Ben saygıyla bir kenardan izliyorum Fikriye nin hummalı faaliyetlerini. Ara sıra bana dönüp, "Ya, bebek bakmak roman yazmaya benzemez. Yazar olmaktan bile daha zor valla ev kadınlığı." diyor. Ben, boynum kıldan ince, seve seve kabulleniyorum bu saptamayı. Fikriye haklı, roman yazmak bebek bakmaktan kolay. Yedi kitap yazdım bugüne kadar, yedisinde de zor, alabildiğine yoğun ve çetrefil bir dönem geçirdim. Ama bebek bakmanın yanında hepsi çocuk oyuncağı. Yedi bebek baktığımı tahayyül bile edemiyorum.

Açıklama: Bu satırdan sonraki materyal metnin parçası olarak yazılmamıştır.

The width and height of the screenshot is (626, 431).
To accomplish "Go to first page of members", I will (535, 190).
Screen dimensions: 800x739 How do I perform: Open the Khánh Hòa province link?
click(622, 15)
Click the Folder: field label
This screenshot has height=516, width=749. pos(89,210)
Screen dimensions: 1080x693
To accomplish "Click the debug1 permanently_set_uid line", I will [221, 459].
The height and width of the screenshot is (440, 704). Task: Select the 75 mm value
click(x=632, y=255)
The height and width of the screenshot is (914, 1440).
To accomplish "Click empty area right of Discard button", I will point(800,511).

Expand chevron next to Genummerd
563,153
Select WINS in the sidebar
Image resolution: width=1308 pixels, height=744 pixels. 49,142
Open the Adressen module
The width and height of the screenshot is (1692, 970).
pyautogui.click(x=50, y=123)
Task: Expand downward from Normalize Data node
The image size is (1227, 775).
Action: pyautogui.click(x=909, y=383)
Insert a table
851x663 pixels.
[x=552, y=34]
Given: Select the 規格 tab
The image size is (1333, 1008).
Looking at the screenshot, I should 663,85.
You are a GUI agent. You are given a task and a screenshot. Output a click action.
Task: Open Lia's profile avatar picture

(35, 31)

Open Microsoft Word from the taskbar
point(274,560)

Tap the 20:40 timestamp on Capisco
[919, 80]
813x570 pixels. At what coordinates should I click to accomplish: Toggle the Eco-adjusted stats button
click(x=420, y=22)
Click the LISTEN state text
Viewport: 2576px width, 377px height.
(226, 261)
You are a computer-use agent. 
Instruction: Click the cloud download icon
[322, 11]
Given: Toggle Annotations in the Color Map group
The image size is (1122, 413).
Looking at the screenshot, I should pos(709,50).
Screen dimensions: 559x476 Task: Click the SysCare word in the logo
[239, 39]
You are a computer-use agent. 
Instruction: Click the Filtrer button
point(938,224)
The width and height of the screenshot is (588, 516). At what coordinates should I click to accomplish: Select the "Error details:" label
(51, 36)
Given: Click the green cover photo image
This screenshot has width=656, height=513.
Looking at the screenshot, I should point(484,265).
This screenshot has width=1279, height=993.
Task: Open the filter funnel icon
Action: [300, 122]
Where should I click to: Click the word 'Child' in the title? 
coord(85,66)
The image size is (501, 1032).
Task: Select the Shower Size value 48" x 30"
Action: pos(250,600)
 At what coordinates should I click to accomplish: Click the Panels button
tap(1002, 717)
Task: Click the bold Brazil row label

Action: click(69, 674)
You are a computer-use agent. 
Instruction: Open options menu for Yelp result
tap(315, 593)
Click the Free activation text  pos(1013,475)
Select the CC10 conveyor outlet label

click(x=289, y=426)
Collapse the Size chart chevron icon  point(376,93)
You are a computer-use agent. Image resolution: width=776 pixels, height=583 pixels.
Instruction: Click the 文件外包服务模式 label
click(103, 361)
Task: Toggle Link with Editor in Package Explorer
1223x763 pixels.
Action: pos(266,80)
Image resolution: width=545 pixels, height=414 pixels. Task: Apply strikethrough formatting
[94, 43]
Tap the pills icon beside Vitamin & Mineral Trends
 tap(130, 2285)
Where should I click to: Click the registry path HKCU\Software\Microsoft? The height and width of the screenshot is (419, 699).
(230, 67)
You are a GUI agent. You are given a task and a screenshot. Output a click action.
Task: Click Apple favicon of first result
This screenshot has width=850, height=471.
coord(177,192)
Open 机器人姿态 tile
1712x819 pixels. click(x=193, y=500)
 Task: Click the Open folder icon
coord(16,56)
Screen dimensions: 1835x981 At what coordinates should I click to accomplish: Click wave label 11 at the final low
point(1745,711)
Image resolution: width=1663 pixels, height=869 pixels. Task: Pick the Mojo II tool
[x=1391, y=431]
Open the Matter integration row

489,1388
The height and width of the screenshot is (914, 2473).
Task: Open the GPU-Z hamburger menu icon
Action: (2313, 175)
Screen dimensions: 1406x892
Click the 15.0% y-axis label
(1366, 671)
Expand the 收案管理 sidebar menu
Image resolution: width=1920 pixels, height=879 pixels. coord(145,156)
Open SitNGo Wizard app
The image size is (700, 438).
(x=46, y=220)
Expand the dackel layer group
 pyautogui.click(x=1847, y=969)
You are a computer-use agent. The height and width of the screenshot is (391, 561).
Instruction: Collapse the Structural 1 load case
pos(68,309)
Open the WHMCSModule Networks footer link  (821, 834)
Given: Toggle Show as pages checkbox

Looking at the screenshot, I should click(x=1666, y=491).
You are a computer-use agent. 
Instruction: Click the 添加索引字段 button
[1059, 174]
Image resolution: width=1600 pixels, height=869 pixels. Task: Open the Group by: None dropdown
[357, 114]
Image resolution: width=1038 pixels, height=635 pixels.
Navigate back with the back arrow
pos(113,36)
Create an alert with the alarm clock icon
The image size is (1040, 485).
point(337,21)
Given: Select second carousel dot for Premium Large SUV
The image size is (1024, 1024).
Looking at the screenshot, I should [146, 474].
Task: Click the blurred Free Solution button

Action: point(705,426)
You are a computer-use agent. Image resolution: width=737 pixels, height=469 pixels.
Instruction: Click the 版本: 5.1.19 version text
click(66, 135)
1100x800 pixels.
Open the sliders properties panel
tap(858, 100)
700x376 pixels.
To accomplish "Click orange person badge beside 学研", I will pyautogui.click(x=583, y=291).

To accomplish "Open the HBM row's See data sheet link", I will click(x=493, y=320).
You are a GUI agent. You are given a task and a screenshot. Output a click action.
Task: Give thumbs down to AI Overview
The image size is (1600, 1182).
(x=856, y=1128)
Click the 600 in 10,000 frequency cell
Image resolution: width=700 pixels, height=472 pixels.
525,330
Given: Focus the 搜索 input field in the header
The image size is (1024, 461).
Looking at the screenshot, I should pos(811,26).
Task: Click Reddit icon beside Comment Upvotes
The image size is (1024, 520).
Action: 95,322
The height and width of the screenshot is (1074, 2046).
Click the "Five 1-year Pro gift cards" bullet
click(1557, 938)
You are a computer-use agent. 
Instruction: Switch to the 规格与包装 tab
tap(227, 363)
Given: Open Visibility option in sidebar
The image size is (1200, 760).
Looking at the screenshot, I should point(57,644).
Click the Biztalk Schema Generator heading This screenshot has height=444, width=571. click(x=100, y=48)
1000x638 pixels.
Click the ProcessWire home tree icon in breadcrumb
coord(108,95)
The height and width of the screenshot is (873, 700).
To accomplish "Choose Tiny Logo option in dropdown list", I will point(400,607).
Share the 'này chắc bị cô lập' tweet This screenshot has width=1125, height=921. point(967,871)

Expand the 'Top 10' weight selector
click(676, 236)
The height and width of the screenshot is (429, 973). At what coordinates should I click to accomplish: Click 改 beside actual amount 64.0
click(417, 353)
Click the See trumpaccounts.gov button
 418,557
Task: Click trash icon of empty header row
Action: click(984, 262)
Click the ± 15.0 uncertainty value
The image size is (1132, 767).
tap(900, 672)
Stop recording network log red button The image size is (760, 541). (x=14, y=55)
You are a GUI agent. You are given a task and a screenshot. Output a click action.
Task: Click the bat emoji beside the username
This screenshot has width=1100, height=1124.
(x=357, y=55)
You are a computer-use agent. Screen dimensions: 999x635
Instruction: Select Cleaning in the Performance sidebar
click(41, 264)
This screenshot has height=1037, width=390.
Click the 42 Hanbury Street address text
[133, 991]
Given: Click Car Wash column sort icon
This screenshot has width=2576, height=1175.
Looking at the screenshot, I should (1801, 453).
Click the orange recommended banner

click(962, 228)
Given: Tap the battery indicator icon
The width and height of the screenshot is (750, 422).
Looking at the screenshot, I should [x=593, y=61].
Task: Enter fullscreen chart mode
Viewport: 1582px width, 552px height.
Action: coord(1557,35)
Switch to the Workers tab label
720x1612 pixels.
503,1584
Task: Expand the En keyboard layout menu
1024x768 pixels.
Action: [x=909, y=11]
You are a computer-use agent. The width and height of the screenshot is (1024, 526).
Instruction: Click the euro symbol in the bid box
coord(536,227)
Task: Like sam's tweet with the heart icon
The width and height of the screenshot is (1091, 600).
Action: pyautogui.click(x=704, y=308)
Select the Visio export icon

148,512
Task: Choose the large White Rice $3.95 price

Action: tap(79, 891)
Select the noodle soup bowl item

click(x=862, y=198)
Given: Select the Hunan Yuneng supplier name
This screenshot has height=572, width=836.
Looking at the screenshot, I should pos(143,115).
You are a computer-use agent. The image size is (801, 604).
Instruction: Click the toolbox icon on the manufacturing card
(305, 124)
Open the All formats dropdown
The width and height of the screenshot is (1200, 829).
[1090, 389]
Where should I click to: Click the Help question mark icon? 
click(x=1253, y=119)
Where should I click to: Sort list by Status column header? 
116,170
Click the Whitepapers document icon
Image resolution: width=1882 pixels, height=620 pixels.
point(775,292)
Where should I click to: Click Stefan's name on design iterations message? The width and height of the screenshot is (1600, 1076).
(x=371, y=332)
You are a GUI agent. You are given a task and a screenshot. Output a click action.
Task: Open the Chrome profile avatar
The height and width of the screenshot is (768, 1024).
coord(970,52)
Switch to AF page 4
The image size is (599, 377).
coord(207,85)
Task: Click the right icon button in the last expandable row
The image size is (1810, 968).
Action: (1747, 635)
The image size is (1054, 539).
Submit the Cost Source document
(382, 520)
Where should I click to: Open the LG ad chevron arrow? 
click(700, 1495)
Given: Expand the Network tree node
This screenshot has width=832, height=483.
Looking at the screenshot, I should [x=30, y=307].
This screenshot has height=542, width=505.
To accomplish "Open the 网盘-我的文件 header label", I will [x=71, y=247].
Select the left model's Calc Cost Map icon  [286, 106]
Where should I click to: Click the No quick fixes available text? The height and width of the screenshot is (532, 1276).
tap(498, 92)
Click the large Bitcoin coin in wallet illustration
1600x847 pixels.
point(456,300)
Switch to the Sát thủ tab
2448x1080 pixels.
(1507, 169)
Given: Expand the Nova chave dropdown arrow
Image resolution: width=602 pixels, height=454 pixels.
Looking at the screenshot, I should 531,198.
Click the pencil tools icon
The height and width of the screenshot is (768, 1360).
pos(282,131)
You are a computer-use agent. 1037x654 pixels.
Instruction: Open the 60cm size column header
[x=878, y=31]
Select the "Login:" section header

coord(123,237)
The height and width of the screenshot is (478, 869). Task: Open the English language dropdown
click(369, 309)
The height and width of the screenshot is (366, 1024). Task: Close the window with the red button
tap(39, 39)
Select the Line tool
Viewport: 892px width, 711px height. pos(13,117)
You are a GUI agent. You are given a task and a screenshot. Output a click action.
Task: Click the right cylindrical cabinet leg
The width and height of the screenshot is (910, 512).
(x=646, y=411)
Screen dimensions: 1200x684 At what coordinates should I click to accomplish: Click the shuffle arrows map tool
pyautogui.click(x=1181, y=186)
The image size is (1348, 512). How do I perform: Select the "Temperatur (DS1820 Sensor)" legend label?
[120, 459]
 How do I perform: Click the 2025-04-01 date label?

Batı kültürü "multi-tasking" (aynı anda çok iş yapmak) kavramını tartışadursun, Fikriye bu meseleyi çoktan çözmüş. Ve ne kadar çok işi aynı anda yapıyor olursa olsun, hiç şaşmadan bir taraftan da televizyon izlemeyi ihmal etmiyor. "Taksi şoförleri için radyo neyse, biz ev hanımları için de televizyon o." diyor bilgece. Böylece Fikriye ile ben, kucakta bebek, elde kumanda her sabah diziliyoruz televizyon karşısına. Fikriye, hafta içi her gün hangi kanalda hangi program var şıp diye biliyor. Önce bir uzaktan kumandayla tek tek kanallar dolaşılıyor. Bebeğim olana kadar televizyon pek seyretmeyen, hele hele gündüz kuşağından tamamen bihaber olan bendenizi bir güzel bilgilendiriyor uzun uzun. Hangi dizide en son ne oldu, hangi yarışma programının özellikleri neler, hangi programda en son kimin en mahrem sırları ifşa edildi, hangi ünlü şarkıcı kiminle kol kola, el ele yakalandı, Fikriye nin sayesinde hepsini biliyorum artık. Gün boyu sırf kadınları, daha doğrusu ev hanımlarını hedef alan ve illa ki ya aşk-ihanet ya da acıma-acındırma-ağlatma ya da çekiliş ve hediye kampanyası fikrine dayalı onlarca programı ben de yakından takip ediyorum artık. Fikriye nin bana öğrettiği bir kadınlık kültürü bilgisi daha var: Bu programlar katiyyen sessiz izlenmemeli. İzlerken muhakkak konuşmak, haklarında yorum yapmak lazım. Bir yandan izleyip bir yandan da laf yetiştiriyoruz ekrana. Hafta sonları ayrı kaldığımızda bazen telefonlaşıp önümüzdeki haftanın dizileri hakkında tahminler yürütüyoruz.
Ben bu tempoda aheste revan yaşayıp giderken nicedir Amerikalı yayıncım arıyor New York tan. "Edebiyat, hermeneutics (yorumbilim) ve Eurocentiricism (Avrupamerkezcilik)" ekseninde bir kitap için bir makale yazmamı istiyor. İlgilenip ilgilenmediğimi soruyor. Kalakalıyorum. Gıkım çıkmıyor. Eskiden olsa seve seve kabul edeceğim bu teklif karşısında suskunum. Diyemiyorum ki, "ne hermeneutics i ne Avrupamerkezciliği ne edebiyatı, ben şu anda elde çay kucakta bebek, Meriç bilmemkimin Ahu Tuğba ile romantik yakınlaşmalarını izliyorum televizyonda."
Telefonu kapayınca, "Sen çık bir hava al, bak rengin soldu, yazarlığını filan unuttun, alışkın değilsin ev kadınlığı hayatına." diyor Fikriye. Haftalar sonra ilk defa bebeği bırakıp dışarı çıkıyorum.